**EXERCISE PROMPT**
Give back exactly the lines of the material below, starting with the line with "The width and height of the screenshot is (1049, 710)." and going on through the line with "Task: Click the external".

%%

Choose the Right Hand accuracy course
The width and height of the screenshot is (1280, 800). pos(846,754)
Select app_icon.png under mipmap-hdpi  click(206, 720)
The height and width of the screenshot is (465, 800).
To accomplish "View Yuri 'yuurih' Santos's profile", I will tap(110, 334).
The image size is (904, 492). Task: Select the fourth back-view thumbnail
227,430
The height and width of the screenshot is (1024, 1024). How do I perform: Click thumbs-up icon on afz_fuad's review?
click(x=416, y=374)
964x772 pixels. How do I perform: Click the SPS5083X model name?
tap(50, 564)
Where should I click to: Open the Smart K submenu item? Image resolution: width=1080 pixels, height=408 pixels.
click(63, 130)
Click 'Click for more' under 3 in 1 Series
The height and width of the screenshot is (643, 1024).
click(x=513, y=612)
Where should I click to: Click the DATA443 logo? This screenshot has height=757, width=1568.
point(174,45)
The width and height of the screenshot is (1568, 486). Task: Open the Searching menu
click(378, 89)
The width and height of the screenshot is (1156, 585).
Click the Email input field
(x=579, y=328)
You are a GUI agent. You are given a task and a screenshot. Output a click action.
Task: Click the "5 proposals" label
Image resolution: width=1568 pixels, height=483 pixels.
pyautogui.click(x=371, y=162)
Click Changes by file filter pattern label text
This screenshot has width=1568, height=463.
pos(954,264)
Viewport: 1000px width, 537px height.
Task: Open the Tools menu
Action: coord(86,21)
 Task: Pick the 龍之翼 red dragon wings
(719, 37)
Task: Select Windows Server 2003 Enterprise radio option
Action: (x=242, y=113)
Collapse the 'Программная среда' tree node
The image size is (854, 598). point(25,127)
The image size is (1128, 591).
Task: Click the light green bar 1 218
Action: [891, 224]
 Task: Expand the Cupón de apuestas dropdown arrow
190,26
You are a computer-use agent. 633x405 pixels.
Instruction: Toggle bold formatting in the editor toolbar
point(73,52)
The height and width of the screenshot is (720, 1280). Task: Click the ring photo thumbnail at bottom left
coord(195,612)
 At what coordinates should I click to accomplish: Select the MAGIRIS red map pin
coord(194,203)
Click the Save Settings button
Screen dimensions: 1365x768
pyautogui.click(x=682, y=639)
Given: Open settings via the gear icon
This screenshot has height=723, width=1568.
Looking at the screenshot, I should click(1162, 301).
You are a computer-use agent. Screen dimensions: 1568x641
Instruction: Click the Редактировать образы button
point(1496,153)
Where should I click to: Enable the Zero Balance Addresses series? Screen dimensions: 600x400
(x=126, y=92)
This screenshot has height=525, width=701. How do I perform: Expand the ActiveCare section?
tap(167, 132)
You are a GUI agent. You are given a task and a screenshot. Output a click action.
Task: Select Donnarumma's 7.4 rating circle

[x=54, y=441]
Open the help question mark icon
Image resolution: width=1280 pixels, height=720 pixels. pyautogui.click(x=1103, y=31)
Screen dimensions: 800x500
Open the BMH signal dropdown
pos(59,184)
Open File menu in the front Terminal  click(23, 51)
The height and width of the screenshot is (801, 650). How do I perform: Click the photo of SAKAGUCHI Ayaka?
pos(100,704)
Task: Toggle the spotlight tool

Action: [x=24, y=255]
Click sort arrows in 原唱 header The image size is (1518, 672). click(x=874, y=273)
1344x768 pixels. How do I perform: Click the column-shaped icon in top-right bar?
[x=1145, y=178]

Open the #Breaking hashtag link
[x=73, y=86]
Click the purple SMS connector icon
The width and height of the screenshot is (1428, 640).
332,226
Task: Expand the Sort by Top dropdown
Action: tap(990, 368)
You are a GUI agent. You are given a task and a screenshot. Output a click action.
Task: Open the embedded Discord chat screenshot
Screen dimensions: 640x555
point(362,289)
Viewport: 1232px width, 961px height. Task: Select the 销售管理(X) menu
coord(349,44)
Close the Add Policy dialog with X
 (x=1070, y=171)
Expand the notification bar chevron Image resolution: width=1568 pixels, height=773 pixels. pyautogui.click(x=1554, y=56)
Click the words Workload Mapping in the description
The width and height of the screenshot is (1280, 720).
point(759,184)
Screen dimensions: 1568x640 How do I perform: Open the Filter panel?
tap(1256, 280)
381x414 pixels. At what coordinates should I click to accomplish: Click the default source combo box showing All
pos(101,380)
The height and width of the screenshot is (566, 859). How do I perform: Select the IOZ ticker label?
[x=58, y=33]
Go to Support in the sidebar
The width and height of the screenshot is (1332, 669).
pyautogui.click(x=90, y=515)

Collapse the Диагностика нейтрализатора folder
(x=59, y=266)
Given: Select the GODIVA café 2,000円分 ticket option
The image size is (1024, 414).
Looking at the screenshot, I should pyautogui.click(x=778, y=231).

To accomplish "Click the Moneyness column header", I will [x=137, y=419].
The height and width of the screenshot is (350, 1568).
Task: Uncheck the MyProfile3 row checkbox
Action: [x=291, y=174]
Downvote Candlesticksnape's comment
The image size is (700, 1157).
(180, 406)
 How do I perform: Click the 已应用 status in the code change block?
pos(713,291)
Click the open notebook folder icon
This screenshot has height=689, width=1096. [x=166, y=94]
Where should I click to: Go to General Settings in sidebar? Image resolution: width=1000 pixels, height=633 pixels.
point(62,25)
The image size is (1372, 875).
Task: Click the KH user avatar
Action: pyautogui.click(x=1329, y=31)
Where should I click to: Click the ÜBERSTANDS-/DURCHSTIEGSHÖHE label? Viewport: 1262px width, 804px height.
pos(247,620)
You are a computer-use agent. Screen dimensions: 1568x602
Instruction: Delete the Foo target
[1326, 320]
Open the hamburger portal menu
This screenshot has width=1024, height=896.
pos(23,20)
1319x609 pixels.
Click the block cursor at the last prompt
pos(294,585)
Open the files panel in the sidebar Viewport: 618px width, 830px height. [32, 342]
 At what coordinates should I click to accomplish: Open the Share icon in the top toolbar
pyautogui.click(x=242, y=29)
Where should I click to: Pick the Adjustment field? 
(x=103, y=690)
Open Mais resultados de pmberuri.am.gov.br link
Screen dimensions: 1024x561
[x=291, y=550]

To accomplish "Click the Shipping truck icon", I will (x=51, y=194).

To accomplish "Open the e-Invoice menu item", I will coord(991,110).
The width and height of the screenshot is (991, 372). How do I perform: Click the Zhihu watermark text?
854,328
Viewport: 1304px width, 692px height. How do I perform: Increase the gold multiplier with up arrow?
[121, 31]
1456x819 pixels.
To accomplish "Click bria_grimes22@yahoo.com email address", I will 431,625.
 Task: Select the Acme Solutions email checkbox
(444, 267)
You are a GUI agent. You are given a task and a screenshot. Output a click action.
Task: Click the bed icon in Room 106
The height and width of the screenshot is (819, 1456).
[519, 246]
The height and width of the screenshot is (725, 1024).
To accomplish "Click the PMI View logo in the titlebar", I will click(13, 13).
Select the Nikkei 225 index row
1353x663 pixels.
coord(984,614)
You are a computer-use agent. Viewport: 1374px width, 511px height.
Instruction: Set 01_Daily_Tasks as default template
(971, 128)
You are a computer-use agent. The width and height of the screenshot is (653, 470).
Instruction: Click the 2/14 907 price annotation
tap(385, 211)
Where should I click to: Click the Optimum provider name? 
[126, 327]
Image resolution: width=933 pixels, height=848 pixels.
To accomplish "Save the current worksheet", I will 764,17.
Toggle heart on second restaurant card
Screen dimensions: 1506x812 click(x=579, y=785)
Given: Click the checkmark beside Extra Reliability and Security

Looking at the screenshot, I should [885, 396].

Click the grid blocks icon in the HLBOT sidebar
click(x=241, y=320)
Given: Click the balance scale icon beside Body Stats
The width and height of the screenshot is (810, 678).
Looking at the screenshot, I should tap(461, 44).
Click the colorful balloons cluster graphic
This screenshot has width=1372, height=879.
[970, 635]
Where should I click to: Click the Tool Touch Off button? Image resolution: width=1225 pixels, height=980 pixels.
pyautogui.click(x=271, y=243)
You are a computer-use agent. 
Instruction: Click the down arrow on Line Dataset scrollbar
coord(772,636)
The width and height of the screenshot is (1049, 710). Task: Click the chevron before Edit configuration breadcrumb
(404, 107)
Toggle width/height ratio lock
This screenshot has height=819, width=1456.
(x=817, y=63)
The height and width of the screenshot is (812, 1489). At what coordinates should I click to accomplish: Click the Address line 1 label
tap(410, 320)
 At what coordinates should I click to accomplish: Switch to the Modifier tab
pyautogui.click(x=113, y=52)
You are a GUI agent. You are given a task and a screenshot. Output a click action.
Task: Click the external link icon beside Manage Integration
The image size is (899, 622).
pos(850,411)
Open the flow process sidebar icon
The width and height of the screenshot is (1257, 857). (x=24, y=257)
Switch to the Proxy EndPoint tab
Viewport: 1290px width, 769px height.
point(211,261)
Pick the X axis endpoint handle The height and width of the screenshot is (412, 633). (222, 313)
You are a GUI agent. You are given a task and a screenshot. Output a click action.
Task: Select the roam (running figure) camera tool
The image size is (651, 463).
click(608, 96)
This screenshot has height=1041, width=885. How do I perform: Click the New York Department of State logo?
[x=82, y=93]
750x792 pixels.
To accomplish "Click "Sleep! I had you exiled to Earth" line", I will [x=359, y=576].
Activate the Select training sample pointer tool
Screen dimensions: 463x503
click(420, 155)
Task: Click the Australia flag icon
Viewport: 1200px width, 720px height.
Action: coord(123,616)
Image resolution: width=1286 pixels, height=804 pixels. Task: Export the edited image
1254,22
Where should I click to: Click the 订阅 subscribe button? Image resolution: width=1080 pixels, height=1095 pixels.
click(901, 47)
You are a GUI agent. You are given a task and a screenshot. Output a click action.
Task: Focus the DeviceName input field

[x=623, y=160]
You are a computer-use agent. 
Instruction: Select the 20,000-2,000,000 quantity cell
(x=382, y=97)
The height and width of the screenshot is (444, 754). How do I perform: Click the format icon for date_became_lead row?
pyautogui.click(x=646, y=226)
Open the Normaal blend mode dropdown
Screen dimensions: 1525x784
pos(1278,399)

%%

**EXERCISE SOLUTION**
The width and height of the screenshot is (1049, 710). Task: Click the chevron before Edit configuration breadcrumb
(404, 107)
Toggle width/height ratio lock
This screenshot has height=819, width=1456.
(x=817, y=63)
The height and width of the screenshot is (812, 1489). At what coordinates should I click to accomplish: Click the Address line 1 label
tap(410, 320)
 At what coordinates should I click to accomplish: Switch to the Modifier tab
pyautogui.click(x=113, y=52)
You are a GUI agent. You are given a task and a screenshot. Output a click action.
Task: Click the external link icon beside Manage Integration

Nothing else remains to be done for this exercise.